THE DUST IS SETTLING on the B.C. provincial election, and although the final outcome isn’t yet known, there is enough certainty to know that the BC NDP will lead the province for next four years. And just as certain, Kamloops’ two BC Liberal MLA’s, Peter Milobar and Todd Stone, will be resigned to roles as Opposition critics.
As much as everyone wants to be elected to govern, Milobar and Stone need to take a hard look at what it means to be in Opposition. In the last term, neither took their critic roles as seriously as they could have. Milobar was critic of Environment for much of the time, but was generally silent on issues around climate change, mine site remediation, and logging of old growth forests.
Stone was Opposition Critic for Municipal Affairs, Housing and Translink. In this role, he called for property tax relief, to lower taxes of commercial properties, without acknowledging that property taxes are the single most important way local municipal governments raise revenues for services we all need.
Whatever new Opposition critic roles Milobar and Stone are given, they need to work hard to ensure some key BC NDP promises are kept.
First, the BC NDP has promised to revitalize and modernize industries, specifically in the resource sector. Milobar and Stone must know that in the last 10 years, 16 lumber, veneer and plywood mills have shut around the province. Some analysts predict another 13 will close soon. Some of the upcoming closures may be around Kamloops such as mills at Heffley Creek, Adams Lake, Savona, or Barriere.
As well, there are only 13 pulp and paper mills left in the province. What are the prospects of Domtar pulp mill in Kamloops continuing as the source of chips continues to decline? Whatever revitalization is going to happen, Milobar and Stone need to work hard to ensure the few remaining mills in our region are not forgotten.
Second, the BC NDP has committed to bringing $10 per day childcare to more families. Will Stone and Milobar be advocating to expand the Early Childhood Education program at Thompson Rivers University (TRU), to ensure there are enough trained childcare providers?
Third, during their campaign, Milobar and Stone committed to getting Parkcrest Elementary rebuilt. Burning schools make great photo ops, but our MLAs can’t forget that School District 73 has consistently also asked for a significant addition to Westmount Elementary; a new school for the Pineview Valley area; the addition of a gym and classroom space to South Kamloops Secondary; and new K-12 school at Sun Peak.
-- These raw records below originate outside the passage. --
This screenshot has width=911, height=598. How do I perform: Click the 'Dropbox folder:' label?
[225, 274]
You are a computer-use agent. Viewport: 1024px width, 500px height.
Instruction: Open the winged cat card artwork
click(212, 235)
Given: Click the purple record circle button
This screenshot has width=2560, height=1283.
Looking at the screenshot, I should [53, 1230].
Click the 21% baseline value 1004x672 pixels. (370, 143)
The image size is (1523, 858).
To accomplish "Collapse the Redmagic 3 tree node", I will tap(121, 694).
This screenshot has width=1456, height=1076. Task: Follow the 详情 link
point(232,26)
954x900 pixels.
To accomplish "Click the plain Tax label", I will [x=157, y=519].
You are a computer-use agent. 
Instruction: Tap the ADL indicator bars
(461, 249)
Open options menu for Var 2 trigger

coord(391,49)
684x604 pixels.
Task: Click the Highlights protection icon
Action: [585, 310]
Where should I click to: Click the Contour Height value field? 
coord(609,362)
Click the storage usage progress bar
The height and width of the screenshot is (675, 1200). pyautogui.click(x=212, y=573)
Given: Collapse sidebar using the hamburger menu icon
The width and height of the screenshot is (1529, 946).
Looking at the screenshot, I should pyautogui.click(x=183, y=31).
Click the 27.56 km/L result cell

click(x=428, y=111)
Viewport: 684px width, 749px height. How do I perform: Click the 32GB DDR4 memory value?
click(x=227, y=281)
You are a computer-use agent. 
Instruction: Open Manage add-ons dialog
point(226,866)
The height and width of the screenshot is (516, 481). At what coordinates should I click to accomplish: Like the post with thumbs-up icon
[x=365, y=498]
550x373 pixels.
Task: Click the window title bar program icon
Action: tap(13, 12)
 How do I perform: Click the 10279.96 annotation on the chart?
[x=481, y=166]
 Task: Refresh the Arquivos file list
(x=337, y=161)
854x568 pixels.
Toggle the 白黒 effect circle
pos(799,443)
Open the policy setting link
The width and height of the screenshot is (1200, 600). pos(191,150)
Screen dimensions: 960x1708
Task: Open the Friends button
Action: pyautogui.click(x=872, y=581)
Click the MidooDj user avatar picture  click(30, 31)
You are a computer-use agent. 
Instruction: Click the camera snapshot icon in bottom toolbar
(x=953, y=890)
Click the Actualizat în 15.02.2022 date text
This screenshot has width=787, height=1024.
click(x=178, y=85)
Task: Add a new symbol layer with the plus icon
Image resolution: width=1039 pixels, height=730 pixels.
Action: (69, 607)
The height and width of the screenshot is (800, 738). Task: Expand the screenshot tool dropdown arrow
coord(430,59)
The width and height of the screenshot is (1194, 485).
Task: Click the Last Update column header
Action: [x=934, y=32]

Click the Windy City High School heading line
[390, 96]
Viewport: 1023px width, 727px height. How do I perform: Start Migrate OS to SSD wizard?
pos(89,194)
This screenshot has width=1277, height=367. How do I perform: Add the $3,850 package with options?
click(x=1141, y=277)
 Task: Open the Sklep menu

Are Milobar and Stone going to go to bat for us for these schools as well? We don’t want to be forgotten when the purse strings are opened for schools in Surrey and other cities in the Lower Mainland.
Fourth, both the BC NDP and BC Liberals promised a new cancer centre at Royal Inland Hospital. Good news if it is delivered. But buildings don’t work without people. There are currently 116 physician vacancies and 815 other vacancies on Interior Health’s website, of which a total of 116 vacancies are in Kamloops. Beyond building a cancer clinic, how will Stone and Milobar support getting the people we need to run the clinic? Will our MLAs support expanded medical programs at TRU?
Finally, addictions and overdoses have ravaged our community. Will Milobar and Stone continue the BC Liberal’s mantra of a law and order approach to drug use, or will they instead support a more collaborative, community centred approach with community partners in Kamloops? Will they work to bring a youth addiction treatment centre to Kamloops?
Politicians want to be in government. Opposition can be a frustrating place to be. But rather than languishing in their roles, Milobar and Stone can accomplish a lot to ensure Kamloops stays on the radar of the government in Victoria. They can start by ensuring the BC NDP’s promises are kept in Kamloops.
I wish Milobar and Stone all the best as our MLAs in the years ahead representing all of Kamloops and area. Thank you also to the other candidates who put their names forward and gave us all strong candidates to choose from.
Nancy Bepple is a former City councillor of Kamloops with a strong interest in community building projects.